Information given –
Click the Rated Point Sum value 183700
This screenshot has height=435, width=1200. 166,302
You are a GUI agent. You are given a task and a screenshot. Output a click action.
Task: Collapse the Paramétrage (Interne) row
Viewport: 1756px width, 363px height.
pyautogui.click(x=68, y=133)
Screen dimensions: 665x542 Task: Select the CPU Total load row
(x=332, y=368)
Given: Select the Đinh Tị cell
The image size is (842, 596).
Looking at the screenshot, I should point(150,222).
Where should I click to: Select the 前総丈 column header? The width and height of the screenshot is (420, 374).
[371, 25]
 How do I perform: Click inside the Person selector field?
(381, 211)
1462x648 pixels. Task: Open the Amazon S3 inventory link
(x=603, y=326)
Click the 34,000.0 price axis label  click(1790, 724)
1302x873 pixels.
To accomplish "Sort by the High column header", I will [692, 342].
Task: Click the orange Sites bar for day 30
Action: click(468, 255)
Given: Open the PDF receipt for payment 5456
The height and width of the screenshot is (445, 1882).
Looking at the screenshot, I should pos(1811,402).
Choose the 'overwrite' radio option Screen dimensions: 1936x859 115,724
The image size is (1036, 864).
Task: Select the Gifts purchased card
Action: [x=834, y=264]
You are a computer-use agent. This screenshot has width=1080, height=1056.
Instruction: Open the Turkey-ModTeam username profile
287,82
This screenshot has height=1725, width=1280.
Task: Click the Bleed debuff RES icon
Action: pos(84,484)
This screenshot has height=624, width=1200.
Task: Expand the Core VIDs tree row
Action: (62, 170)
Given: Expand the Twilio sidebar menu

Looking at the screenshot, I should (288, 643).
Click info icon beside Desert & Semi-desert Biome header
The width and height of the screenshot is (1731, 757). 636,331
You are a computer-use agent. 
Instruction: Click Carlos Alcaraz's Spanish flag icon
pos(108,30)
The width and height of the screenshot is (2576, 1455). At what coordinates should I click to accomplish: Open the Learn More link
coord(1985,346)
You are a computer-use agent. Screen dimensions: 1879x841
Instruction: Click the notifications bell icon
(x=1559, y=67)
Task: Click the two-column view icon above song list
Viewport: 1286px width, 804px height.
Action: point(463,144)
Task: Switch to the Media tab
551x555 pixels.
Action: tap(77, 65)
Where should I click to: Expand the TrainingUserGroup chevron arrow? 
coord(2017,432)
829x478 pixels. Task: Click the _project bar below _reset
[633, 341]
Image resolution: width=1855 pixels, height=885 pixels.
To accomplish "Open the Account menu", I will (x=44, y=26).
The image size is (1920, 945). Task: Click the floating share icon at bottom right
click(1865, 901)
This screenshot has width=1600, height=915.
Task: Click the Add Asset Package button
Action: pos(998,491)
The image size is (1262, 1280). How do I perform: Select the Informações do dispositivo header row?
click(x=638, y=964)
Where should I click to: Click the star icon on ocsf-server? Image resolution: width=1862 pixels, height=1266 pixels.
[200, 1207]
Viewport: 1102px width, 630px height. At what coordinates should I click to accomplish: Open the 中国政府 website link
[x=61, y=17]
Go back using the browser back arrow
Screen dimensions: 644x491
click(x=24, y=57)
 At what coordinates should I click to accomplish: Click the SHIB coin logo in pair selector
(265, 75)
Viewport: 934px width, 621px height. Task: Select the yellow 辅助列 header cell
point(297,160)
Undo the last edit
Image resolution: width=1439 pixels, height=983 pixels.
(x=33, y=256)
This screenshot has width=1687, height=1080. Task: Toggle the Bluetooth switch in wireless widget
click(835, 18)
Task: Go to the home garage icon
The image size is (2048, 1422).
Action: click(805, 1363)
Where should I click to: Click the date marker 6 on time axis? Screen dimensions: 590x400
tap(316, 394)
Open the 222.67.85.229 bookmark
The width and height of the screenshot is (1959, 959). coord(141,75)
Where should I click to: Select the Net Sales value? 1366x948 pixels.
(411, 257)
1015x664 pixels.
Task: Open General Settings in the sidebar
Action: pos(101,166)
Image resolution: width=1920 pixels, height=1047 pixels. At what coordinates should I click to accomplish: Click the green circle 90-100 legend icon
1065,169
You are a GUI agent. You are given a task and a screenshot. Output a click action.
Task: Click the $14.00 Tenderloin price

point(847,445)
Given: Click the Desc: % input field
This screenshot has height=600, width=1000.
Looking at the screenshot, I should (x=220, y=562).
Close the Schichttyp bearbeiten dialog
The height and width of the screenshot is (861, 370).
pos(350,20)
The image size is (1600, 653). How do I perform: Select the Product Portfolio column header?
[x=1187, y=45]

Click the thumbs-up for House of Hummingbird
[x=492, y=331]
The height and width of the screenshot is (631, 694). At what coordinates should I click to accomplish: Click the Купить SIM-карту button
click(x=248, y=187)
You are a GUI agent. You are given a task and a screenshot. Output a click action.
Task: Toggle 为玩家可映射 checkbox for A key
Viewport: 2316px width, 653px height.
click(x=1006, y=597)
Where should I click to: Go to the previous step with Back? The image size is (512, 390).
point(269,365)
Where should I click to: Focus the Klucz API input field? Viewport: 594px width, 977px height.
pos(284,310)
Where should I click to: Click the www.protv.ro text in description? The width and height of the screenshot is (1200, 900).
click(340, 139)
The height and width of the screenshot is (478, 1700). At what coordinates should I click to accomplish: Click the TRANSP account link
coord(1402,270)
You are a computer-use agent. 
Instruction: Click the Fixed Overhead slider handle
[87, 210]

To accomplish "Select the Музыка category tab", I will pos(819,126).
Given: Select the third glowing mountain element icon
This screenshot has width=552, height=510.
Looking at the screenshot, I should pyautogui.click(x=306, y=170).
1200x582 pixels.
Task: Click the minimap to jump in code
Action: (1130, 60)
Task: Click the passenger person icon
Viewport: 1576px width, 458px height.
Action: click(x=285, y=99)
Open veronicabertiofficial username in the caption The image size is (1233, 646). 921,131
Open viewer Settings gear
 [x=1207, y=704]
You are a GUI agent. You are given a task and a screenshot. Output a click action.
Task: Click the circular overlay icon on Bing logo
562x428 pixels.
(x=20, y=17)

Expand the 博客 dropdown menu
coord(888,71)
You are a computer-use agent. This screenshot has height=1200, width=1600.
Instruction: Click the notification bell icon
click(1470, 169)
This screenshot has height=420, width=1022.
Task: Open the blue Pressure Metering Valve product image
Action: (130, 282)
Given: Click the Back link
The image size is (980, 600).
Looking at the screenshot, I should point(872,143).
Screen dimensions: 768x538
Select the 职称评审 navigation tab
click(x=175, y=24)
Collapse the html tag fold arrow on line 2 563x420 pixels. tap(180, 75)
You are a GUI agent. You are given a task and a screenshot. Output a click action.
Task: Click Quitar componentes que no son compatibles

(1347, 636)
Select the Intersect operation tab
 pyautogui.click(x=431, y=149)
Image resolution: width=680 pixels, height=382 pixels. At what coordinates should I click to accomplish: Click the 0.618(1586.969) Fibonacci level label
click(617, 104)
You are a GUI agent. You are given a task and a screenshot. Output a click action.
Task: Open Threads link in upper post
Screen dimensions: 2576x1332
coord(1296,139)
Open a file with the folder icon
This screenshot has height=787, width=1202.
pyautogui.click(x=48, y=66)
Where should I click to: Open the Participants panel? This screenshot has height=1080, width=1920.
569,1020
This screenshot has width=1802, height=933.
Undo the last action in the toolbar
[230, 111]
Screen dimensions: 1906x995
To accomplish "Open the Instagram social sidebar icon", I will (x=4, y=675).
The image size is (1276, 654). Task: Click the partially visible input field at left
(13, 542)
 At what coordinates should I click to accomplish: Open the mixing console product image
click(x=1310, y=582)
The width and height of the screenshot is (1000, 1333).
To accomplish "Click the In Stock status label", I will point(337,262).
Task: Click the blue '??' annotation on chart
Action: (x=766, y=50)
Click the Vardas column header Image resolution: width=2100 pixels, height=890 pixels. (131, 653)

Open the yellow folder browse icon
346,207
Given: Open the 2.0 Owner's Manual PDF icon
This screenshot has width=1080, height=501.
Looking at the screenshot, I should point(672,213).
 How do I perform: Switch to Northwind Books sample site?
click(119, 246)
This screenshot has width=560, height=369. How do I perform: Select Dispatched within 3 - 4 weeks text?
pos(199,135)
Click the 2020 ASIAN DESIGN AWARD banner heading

Directive – From the records above, pull out every line that contains the string "Instruction" and copy each one unchanged.

In response –
Instruction: Open the Turkey-ModTeam username profile
Instruction: Click Carlos Alcaraz's Spanish flag icon
Instruction: Click the notifications bell icon
Instruction: Click the Fixed Overhead slider handle
Instruction: Click the notification bell icon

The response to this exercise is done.